ScottWales / swc-climatedata

Lessons for working with climate data
https://scottwales.github.io/swc-climatedata
Other
7 stars 2 forks source link

Comments #1

Open DamienIrving opened 7 years ago

DamienIrving commented 7 years ago

@ScottWales - Well done on putting all this together! I especially like the content on THREDDS - I bet most of the audience will be unaware of the fact that you can analyse data without having the original data file sitting on your machine. Apologies for the delay in getting back to you with some comments (all of which are just minor things):

Software installation

An alternative to

wget https://raw.githubusercontent.com/ScottWales/swc-climatedata/gh-pages/conda-env.yml
conda env create -f conda-env.yml

would be to upload conda-env.yml to your account at anaconda.org. People could then just type (assuming your anaconda user name is scottwales):

conda env create scottwales/conda-env

I talk about how to get environments up onto your anaconda.org page in this quick conda tutorial.

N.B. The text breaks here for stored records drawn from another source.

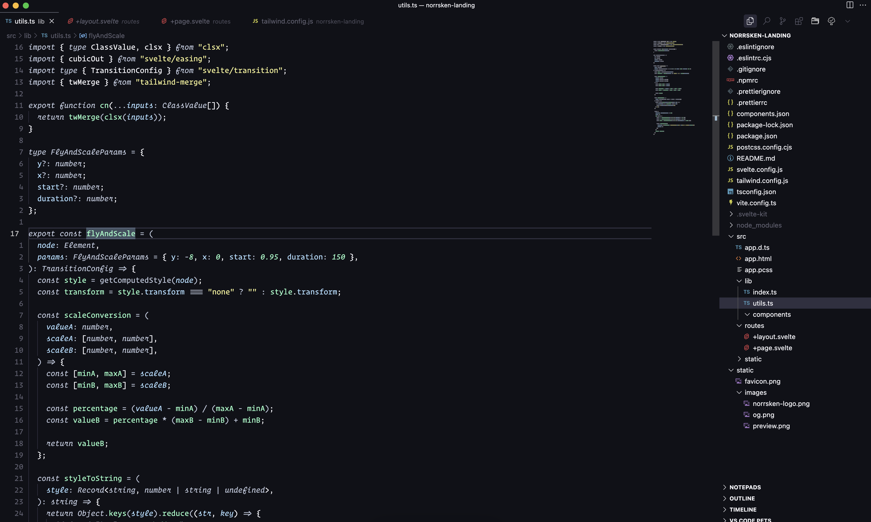Show additional views chevron in activity bar
Viewport: 871px width, 522px height.
[847, 21]
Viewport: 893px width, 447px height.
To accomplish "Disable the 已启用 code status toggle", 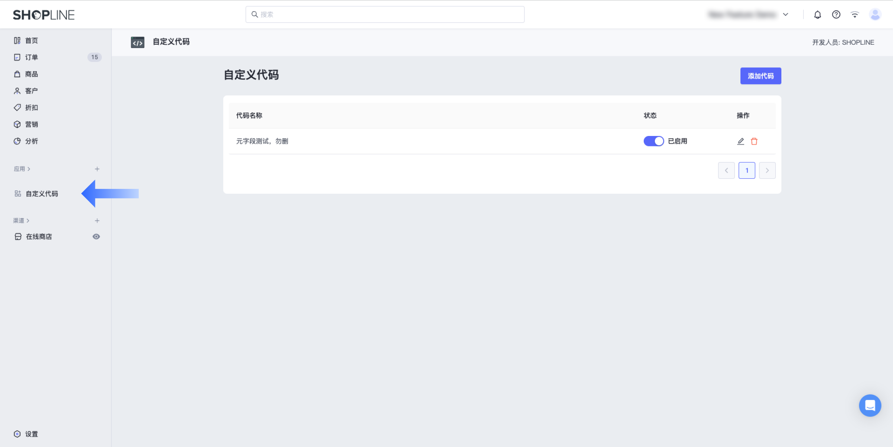I will 653,141.
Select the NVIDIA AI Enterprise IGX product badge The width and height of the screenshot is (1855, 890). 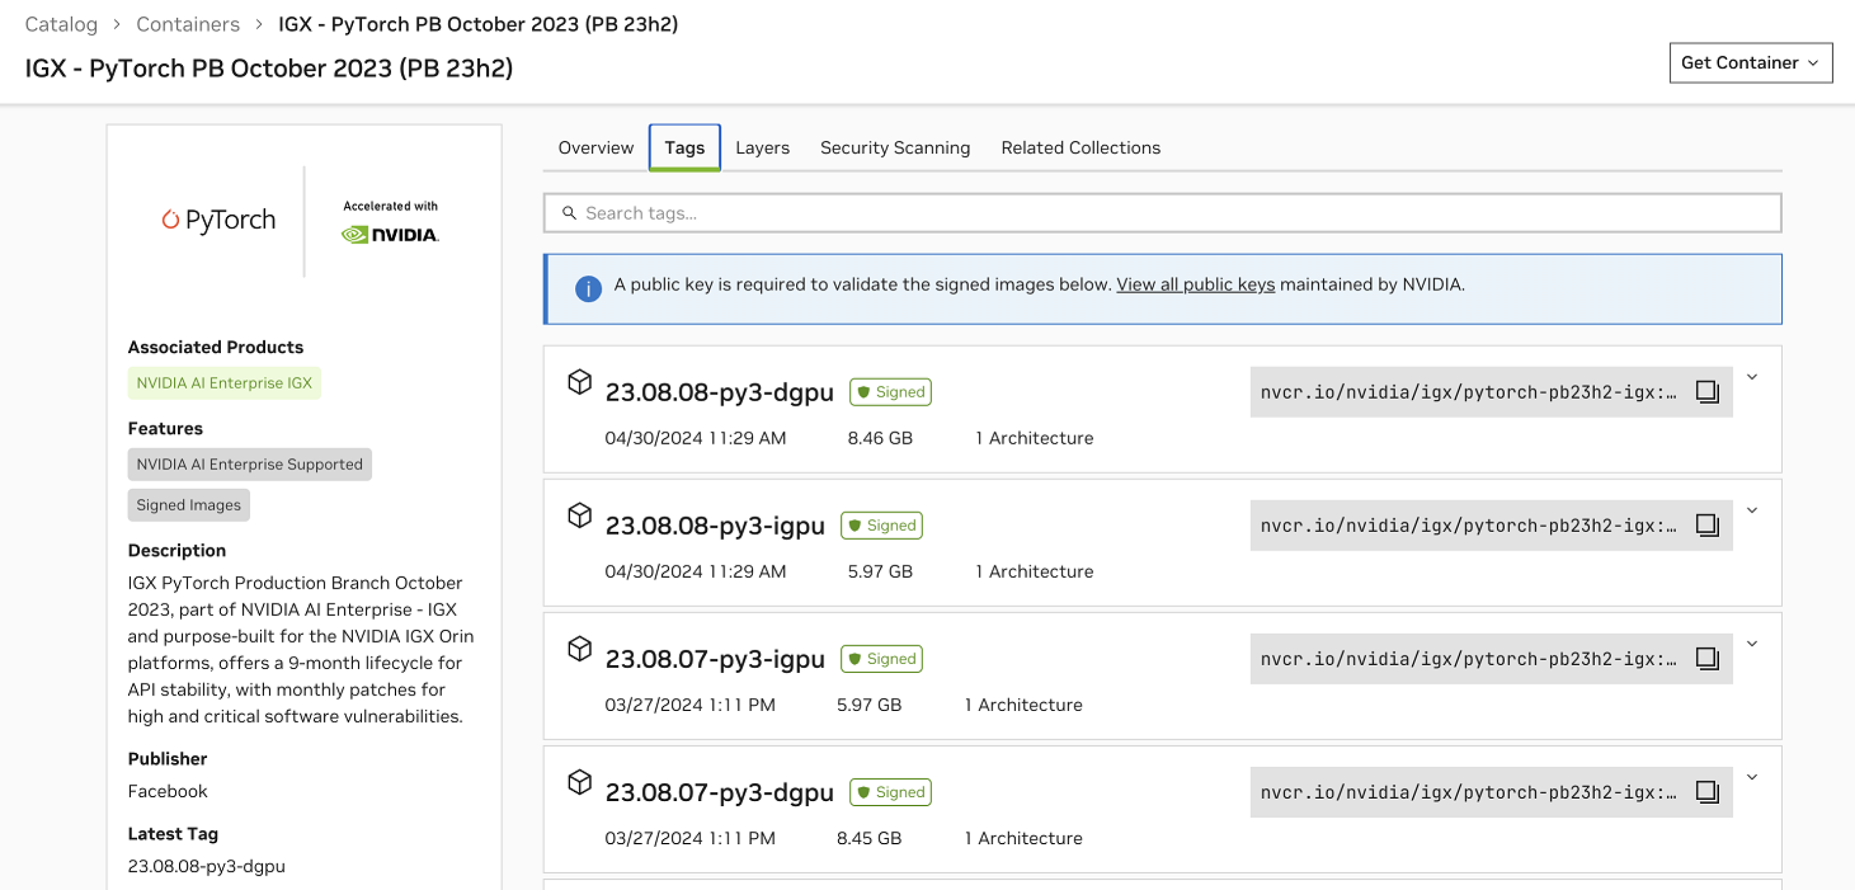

On the topic of conda environments, I think conda kapsel will be a bit of a game changer for reproducible research. It's kind of like using an environment.yml file except you just list your dependencies in your README file and kapsel comes along, parses the README and installs it all for you.

Profiling

In the lesson on optimising, it might be worth briefly touching on how one might profile their code to figure out where the optimisation needs to happen. I asked around the Software Carpentry community a while ago to find out what the most simple tools are for time and memory profiling, then wrote it up into a very short lesson.

xarray or iris?

This post might be a good place to point people if they're confused about whether they should use iris or xarray (or something else).

ScottWales commented 7 years ago

Thanks Damien,

We ran the session yesterday afternoon. The Opendap and Xarray content went well, calculating the NINO34 index from CMIP data loaded from Thredds was a good demo. It's probably worthwhile for me to flesh out the notes for that section so that it can be run again in the future.

The students were less attentive to the metadata & publishing section - I'm not as familiar myself with the content and it was less interactive.

I was hoping to use NCI's virtual desktops for the Iris and Dask content but the required software wasn't on the lab computers in time. I ended up not covering Iris and taking a brief look at using Dask to chunk Xarray datasets in a terminal session

Thanks for the Conda pointer, much easier than typing out a long url. A few people weren't able to install the environment - I think one of the dependencies isn't available for windows. Most students were using a Jupyterhub instance I set up as a contingency on the Nectar cloud which had all the libraries pre-installed. It was nice to have this as a backup when people had trouble installing the environment, and Jupyterhub itself was remarkably simple to set up on Nectar.

DamienIrving commented 7 years ago

Whoops, sorry! I thought the workshop was going to be at the Lorne workshop next week....

Glad to hear it went well.